Evidence synthesis: A total of 8277 articles were initially included in this study. After screening, 25 articles were finally included, involving 11 different risk prediction models. A total of 306,390 patients with ACS were included of which 158,080 (51.6%) were male and 147,793 (48.4%) were female. The patients stemmed from 11 different countries (e.g., China, the USA, Spain, the UK, etc.). The total number of deaths was 23,601. The sensitivity of the GRACE risk prediction model was 0.78, with a specificity of 0.76 and an AUC value of 0.86. The sensitivity of the CAMI risk prediction model was 0.78, with a specificity of 0.70 and an AUC value of 0.85. The sensitivity of the TIMI risk prediction model was 0.51, with a specificity of 0.81, and an AUC value of 0.64. The sensitivity of the REMS risk prediction model was 0.78, with a specificity of 0.46 and an AUC value of 0.41. Eight different risk prediction models (EPICOR, CRUSADE, SAMI, GWTG, LNS, SYNTAX II, APACHE II) that could not be combined with the effect size were also included, with sensitivities ranging from 0.77-0.95, specificities ranging from 0.22-0.99, and AUC values ranging from 0.71-0.92.
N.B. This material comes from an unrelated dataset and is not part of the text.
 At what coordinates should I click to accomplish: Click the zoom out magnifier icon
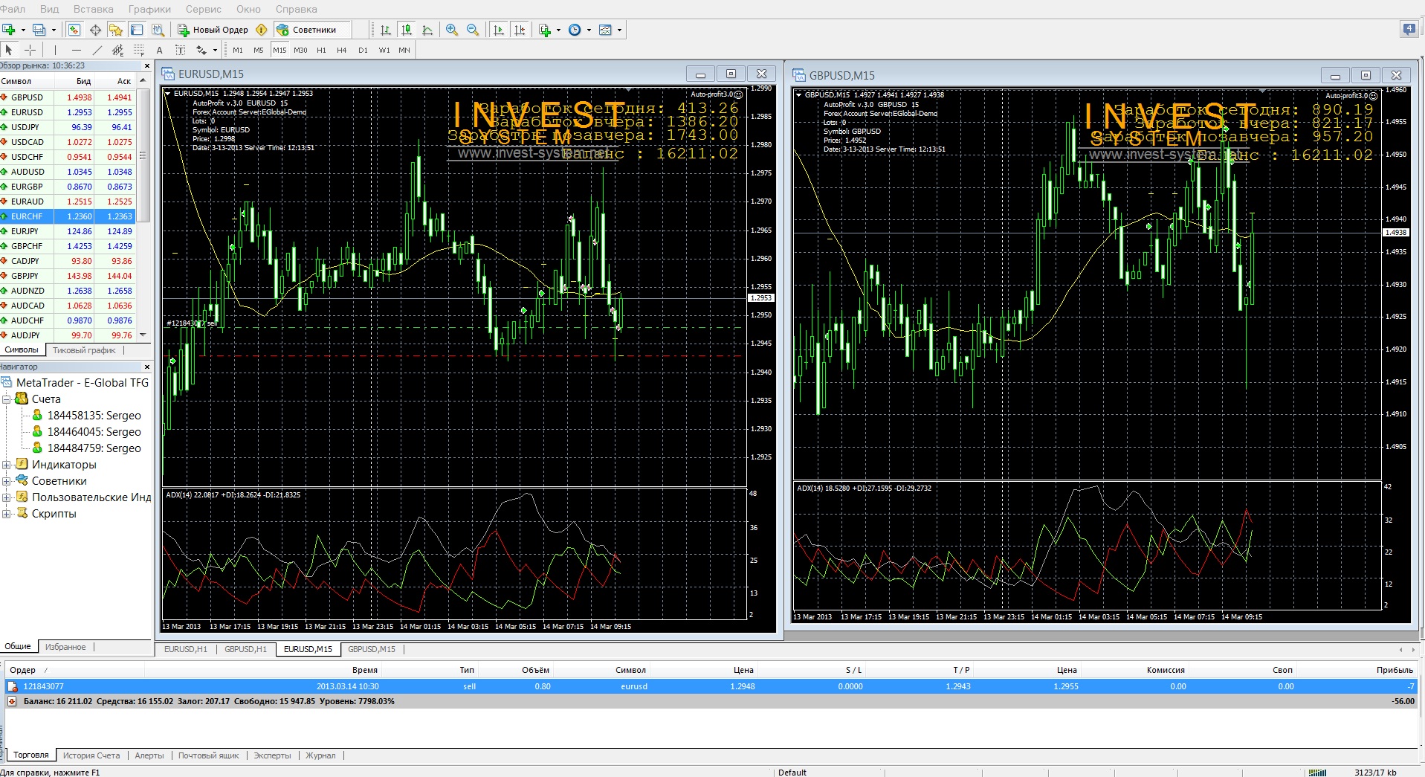pos(472,30)
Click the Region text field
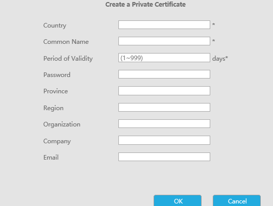 164,108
Conclusions: The GRACE and CAMI risk prediction models demonstrate good accuracy for evaluating the death risk of ACS patients. The accuracy of the TIMI risk prediction model is similar to that of the REMS risk prediction model. The APACHE II, SYNTAX II, EPICOR, and CAMI risk prediction models also show good accuracy for estimating the risk of death in ACS patients, although further validation is needed due to limited evidence. For improved predictive accuracy and to help advance medical interventions, the author recommends that clinical medical staff use the GRACE model to predict the death risk of ACS patients.